Peking hat kein Interesse an Nuklearabkommen

Zuversichtlich zeigt er sich für die chinesisch-amerikanischen Handelsbeziehungen – sofern sie auf Koordination fußen. Für das Handelsdefizit Washingtons von 375 Milliarden Dollar macht er daher vor allem die Exportkontrollen der USA verantwortlich. „Wenn sie gelockert werden können, würde 30 Prozent des Handelsdefizits verschwinden.“ Und den Konflikt um den führenden Technologieanbieter Huawei versucht er mit dem Hinweis abzutun: „China verlangt von keiner Firma, nachrichtdienstliche Erkenntnisse zu sammeln – durch Hintertürchen oder wie auch immer.“

Auf die Nachfrage, ob seine Regierung auch für nukleare Rüstungskontrolle eintrete, stellt der Topdiplomat jedoch das nationale Interesse in den Vordergrund. „Wir lehnen eine Multilateralisierung des INF-Vertrags ab“, sagt er. Das Abkommen verbietet atomar bestückte Mittelstreckenraketen mit einer Reichweite von 500 bis 5500 Kilometern. Es habe der Welt gute Dienste geleistet und sollte nicht aufgegeben werden, meint Yang Jiechi. „Wir hoffen, dass die USA und Russland dahin zurückkehren.“ Chinas militärische Fähigkeiten dienten ohnehin ausschließlich defensiven Zwecken. „Wir stellen keine Bedrohung dar.“ Einige Nachbarländer machten sich Sorgen – aber diese seien „unbegründet“.

Russlands Außenminister enttäuscht von der EU

Ein weiteres Kontrastprogramm liefert der russische Außenminister Sergej Lawrow ab – ein Dauergast, dessen Politik jedes Jahr in München in der Kritik steht und der deswegen immer missmutiger erscheint. Zwar wiederholt Lawrow nicht seine düstere Diagnose einer Wiederbelebung des Kalten Kriegs, ruft die Europäische Union aber zum grundlegenden Kurswechsel gegenüber Moskau auf. „Das gesamteuropäische Haus braucht eine Generalsanierung.“ Seine Regierung habe ein Interesse an einer starken und offenen EU, doch die habe sich in eine sinnlose Rivalität mit Russland drängen lassen, sagt er zu den Sanktionen – mit Milliardenverlusten als Folge. „Praktisch gesehen verfügt die Europäische Union über keine Monopolstellung mehr bei der Gestaltung der gesamtregionalen Integration.“ Und die Chance auf eine partnerschaftliche Beziehung mit Russland sei verspielt worden – mit einer „zügellosen Erweiterung der Nato“ in Osteuropa etwa.

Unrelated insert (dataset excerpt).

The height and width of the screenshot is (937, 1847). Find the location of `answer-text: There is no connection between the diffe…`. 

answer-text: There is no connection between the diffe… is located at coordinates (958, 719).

Der Außenminister fordert eine Sicherheitsgemeinschaft für den gesamten eurasischen Raum als Gegenmodell zu einer Zentrierung auf die Nato. Von einem gemeinsamen Wirtschaftsraum von Lissabon bis Wladiwostok würden alle profitieren. Auch müsse die „universelle Zusammenarbeit“ im Rahmen der Vereinten Nationen gewahrt bleiben. Die UNO dürfe nicht durch einen „Club der Auserwählten“ ersetzt werden. Lawrow sei ein „Profi“ im Umgang mit der Kritik hat Ischinger zuvor noch gelobt. Nun mag dieser schon nicht mehr auf Fragen eingehen. „Egal, was ich antworte – sie schreiben sowieso, was sie wollen; also tun sie das einfach“, bürstet er einen Fragesteller ab. So könnte auch im Verhältnis Russlands zu Westeuropa alsbald ein noch gefährlicherer Zustand eintreten: die Sprachlosigkeit.